An Hyosung, Smith John W, Ji Bingqiang, Cotty Stephen, Zhou Shan, Yao Lehan, Kalutantirige Falon C, Chen Wenxiang, Ou Zihao, Su Xiao, Feng Jie, Chen Qian
Department of Materials Science and Engineering, University of Illinois, Urbana, IL, USA.
Materials Research Laboratory, University of Illinois, Urbana, IL, USA.
Sci Adv. 2022 Feb 25;8(8):eabk1888. doi: 10.1126/sciadv.abk1888. Epub 2022 Feb 23.
Biological morphogenesis has inspired many efficient strategies to diversify material structure and functionality using a fixed set of components. However, implementation of morphogenesis concepts to design soft nanomaterials is underexplored. Here, we study nanomorphogenesis in the form of the three-dimensional (3D) crumpling of polyamide membranes used for commercial molecular separation, through an unprecedented integration of electron tomography, reaction-diffusion theory, machine learning (ML), and liquid-phase atomic force microscopy. 3D tomograms show that the spatial arrangement of crumples scales with monomer concentrations in a form quantitatively consistent with a Turing instability. Membrane microenvironments quantified from the nanomorphologies of crumples are combined with the Spiegler-Kedem model to accurately predict methanol permeance. ML classifies vastly heterogeneous crumples into just four morphology groups, exhibiting distinct mechanical properties. Our work forges quantitative links between synthesis and performance in polymer thin films, which can be applicable to diverse soft nanomaterials.

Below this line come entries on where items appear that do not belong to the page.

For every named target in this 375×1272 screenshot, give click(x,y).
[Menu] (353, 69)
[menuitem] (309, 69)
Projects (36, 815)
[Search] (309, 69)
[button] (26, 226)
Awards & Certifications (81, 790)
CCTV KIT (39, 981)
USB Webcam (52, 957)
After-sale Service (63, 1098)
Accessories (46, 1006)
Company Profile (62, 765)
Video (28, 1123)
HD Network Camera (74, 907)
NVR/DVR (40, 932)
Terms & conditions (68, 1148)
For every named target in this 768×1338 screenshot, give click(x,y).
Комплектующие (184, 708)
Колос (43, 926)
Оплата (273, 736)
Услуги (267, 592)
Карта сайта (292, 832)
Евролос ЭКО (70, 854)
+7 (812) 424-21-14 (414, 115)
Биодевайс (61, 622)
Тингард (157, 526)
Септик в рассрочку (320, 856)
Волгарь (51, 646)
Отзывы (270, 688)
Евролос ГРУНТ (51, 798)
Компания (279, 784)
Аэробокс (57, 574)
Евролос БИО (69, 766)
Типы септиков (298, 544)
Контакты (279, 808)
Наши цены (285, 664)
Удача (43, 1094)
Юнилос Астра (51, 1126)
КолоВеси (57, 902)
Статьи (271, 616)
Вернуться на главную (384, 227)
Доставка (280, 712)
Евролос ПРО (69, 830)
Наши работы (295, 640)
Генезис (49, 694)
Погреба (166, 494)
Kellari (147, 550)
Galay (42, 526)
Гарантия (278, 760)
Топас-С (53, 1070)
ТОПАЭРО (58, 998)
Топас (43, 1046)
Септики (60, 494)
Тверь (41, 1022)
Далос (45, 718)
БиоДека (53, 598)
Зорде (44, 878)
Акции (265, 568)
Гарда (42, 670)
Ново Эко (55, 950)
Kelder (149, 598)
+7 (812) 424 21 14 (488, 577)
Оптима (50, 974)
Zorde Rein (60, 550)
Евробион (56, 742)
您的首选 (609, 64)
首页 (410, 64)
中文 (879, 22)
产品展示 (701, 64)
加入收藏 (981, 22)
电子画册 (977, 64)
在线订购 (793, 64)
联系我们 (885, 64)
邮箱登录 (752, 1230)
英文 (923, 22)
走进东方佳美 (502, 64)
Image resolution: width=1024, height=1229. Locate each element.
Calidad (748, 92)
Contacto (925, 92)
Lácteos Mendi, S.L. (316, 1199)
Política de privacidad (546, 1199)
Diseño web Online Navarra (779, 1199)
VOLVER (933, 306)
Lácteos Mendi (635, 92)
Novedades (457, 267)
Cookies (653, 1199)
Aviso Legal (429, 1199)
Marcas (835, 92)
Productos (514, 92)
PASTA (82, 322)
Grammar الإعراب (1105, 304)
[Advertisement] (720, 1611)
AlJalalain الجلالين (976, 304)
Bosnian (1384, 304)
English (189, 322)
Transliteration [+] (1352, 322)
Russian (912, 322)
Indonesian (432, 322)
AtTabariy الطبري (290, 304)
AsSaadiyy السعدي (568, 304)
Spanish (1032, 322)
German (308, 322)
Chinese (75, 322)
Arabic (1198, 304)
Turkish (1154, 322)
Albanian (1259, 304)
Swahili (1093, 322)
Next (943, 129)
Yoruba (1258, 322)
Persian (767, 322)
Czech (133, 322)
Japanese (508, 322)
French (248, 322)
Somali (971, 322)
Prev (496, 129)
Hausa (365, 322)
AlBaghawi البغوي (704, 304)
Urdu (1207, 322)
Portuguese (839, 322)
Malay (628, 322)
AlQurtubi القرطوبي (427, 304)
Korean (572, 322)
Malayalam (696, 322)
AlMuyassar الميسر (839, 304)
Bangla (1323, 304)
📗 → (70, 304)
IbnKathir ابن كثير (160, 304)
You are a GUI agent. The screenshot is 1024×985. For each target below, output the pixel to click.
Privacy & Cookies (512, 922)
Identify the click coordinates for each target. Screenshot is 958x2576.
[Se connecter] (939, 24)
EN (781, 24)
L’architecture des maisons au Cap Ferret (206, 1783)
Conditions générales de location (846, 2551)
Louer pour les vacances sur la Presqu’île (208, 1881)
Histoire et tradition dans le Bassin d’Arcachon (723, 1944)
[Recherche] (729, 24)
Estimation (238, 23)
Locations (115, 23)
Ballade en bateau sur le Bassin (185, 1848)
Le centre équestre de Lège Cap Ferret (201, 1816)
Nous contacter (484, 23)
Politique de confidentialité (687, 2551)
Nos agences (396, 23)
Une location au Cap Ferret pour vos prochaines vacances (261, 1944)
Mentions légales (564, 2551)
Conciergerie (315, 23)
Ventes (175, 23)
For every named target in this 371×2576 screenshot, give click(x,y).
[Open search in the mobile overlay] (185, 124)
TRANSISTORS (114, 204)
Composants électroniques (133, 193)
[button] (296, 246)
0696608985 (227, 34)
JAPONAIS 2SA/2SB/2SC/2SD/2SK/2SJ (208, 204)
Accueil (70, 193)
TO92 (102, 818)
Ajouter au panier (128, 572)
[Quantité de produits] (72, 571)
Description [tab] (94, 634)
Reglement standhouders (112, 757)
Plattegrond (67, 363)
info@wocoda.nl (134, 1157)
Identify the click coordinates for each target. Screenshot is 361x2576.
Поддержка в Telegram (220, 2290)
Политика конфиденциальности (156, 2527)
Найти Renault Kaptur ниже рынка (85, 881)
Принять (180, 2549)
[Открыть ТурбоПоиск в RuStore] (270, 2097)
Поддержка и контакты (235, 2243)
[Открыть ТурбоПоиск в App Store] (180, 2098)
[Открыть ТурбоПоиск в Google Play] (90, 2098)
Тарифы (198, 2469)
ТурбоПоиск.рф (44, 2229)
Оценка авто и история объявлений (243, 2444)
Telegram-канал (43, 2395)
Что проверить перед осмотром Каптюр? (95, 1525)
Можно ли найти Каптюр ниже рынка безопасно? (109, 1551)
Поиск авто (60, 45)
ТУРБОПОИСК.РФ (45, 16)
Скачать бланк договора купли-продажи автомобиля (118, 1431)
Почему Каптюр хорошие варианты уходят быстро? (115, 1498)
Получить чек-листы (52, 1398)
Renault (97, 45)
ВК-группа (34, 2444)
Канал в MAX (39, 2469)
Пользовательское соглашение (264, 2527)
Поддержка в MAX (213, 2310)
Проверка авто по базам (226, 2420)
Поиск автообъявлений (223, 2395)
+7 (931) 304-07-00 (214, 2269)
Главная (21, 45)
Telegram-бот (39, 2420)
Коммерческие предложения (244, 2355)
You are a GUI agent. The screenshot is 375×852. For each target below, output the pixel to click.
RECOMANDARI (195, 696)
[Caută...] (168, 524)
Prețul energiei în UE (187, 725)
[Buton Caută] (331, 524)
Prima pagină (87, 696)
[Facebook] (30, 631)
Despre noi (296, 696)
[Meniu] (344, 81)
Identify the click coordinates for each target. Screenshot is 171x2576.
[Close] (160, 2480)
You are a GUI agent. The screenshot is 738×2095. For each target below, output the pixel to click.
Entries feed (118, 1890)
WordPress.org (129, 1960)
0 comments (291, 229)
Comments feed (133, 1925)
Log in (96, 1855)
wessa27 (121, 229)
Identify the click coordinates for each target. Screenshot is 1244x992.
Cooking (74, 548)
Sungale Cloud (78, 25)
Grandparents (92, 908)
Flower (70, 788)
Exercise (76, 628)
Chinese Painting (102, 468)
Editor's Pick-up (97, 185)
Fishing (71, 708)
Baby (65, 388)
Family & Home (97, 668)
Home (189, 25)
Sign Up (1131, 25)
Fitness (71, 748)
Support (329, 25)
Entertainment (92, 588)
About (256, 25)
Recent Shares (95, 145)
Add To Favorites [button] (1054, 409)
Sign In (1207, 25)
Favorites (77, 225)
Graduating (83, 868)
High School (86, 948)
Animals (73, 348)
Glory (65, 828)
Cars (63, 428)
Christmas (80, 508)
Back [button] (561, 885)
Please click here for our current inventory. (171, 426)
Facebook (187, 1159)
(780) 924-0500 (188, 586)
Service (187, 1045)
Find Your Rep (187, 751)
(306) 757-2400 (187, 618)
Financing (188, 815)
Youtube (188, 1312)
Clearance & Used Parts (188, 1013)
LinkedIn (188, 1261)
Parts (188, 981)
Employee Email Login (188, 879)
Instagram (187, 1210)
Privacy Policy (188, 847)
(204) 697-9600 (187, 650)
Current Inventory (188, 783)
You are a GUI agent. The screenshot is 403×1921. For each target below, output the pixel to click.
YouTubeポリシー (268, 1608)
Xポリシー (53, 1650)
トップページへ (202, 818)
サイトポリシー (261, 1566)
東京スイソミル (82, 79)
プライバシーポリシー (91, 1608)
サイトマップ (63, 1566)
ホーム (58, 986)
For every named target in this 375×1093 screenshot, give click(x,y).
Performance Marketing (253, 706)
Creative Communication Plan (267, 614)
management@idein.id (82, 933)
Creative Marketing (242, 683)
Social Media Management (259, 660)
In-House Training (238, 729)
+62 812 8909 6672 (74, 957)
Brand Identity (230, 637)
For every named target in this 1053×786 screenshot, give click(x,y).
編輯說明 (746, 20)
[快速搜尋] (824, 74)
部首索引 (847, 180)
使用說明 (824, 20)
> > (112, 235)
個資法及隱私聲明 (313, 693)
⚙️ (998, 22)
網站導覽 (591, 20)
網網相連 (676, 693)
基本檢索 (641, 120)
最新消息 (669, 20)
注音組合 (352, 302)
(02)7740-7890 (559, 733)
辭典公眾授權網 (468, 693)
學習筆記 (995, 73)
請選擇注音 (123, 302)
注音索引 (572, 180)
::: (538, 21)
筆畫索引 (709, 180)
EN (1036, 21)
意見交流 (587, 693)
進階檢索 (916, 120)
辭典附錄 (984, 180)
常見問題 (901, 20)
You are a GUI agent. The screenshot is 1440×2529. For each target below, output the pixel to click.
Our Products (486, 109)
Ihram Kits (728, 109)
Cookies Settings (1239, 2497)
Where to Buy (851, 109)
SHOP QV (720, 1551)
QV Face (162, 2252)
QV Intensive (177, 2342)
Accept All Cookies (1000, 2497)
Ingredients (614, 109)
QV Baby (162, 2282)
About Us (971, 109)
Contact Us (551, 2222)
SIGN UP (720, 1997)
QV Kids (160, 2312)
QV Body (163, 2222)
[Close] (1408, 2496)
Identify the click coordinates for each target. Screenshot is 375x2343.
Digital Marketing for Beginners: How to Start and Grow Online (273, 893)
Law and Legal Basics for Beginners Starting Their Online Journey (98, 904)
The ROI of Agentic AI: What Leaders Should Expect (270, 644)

生物形态发生学启发了许多高效策略,这些策略利用一组固定的组件使材料结构和功能多样化。然而,将形态发生学概念应用于设计软纳米材料的研究还不够充分。在这里,我们通过电子断层扫描、反应扩散理论、机器学习(ML)和液相原子力显微镜的前所未有的整合,研究了用于商业分子分离的聚酰胺膜三维(3D)起皱形式的纳米形态发生。3D断层扫描显示,褶皱的空间排列与单体浓度成比例,其形式与图灵不稳定性在数量上一致。从褶皱的纳米形态量化的膜微环境与Spiegler-Kedem模型相结合,以准确预测甲醇渗透率。ML将极其异质的褶皱仅分为四个形态组,这些组表现出不同的机械性能。我们的工作在聚合物薄膜的合成与性能之间建立了定量联系,这可应用于多种软纳米材料。